**PASAJE CITADO**
Es en ciernes ese teatro que no se nombra, la materia fundante de un universo en el que el mito bíblico original se trastoca, tropieza con la pluma de un dramaturgo extraordinario y se vuelve una excusa para, lejos de cualquier posibilidad de remedarlo, se transforme en juego y materia ficcional, carga simbólica, ejercicio lingüístico, homenaje a los personajes del viejo varieté y, sobre todo, a los payasos tristes del circo criollo.
Fiel a su estilo, Kartun parte de algunas imágenes para construir casi en blanco y negro una parábola amarga sobre los modos de ejercer el poder y la tragedia de esos dos hermanos con final ya escrito frente al regreso del padre, y al mismo tiempo, parado en la explosión de sentido que transitan sus actores en cada detalle, evocar una y otra vez una epifanía cercana al grotesca, donde risa y llanto parecen ser la misma cosa.

**EXTRACTOS DEL CONJUNTO**

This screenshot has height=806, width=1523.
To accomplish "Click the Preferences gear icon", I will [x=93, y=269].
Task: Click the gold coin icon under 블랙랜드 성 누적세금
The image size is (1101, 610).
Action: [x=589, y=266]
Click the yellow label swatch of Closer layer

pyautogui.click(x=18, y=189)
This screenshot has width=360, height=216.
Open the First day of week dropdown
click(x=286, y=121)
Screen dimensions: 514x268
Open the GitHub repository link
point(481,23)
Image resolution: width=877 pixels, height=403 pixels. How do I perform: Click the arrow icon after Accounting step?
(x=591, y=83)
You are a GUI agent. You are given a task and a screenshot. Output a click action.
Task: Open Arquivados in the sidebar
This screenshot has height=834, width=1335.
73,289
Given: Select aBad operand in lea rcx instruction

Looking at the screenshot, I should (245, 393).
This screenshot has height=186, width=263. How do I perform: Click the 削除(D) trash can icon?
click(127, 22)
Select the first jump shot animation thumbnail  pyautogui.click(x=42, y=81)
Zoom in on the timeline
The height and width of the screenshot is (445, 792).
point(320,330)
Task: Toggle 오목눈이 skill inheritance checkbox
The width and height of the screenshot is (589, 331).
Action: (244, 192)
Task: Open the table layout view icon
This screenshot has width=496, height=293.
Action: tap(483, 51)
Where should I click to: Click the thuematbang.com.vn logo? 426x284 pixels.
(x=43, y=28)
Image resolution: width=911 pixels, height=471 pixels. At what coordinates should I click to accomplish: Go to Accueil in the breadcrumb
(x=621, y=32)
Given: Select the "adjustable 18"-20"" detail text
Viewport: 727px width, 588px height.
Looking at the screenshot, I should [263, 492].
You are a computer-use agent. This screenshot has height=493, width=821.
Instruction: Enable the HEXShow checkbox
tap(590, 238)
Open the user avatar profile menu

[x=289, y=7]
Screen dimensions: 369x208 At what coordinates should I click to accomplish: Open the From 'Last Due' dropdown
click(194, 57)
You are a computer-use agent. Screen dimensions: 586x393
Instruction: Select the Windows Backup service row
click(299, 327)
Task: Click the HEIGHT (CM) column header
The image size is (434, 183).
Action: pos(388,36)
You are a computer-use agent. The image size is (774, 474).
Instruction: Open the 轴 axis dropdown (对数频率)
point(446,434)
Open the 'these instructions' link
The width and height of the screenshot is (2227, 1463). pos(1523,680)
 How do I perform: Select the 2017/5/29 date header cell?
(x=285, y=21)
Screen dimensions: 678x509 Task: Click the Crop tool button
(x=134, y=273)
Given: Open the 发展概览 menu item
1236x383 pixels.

**QUÉ SE PIDE**
Responda brevemente, según el pasaje citado:
1. ¿A quiénes del circo criollo se rinde homenaje sobre todo?
2. ¿Sobre qué construye Kartun una parábola amarga?
3. ¿Qué dos cosas parecen ser la misma en la epifanía evocada?

**SOLUCIÓN PROPUESTA**
1. A los payasos tristes.
2. Sobre los modos de ejercer el poder y la tragedia de esos dos hermanos con final ya escrito frente al regreso del padre.
3. La risa y el llanto.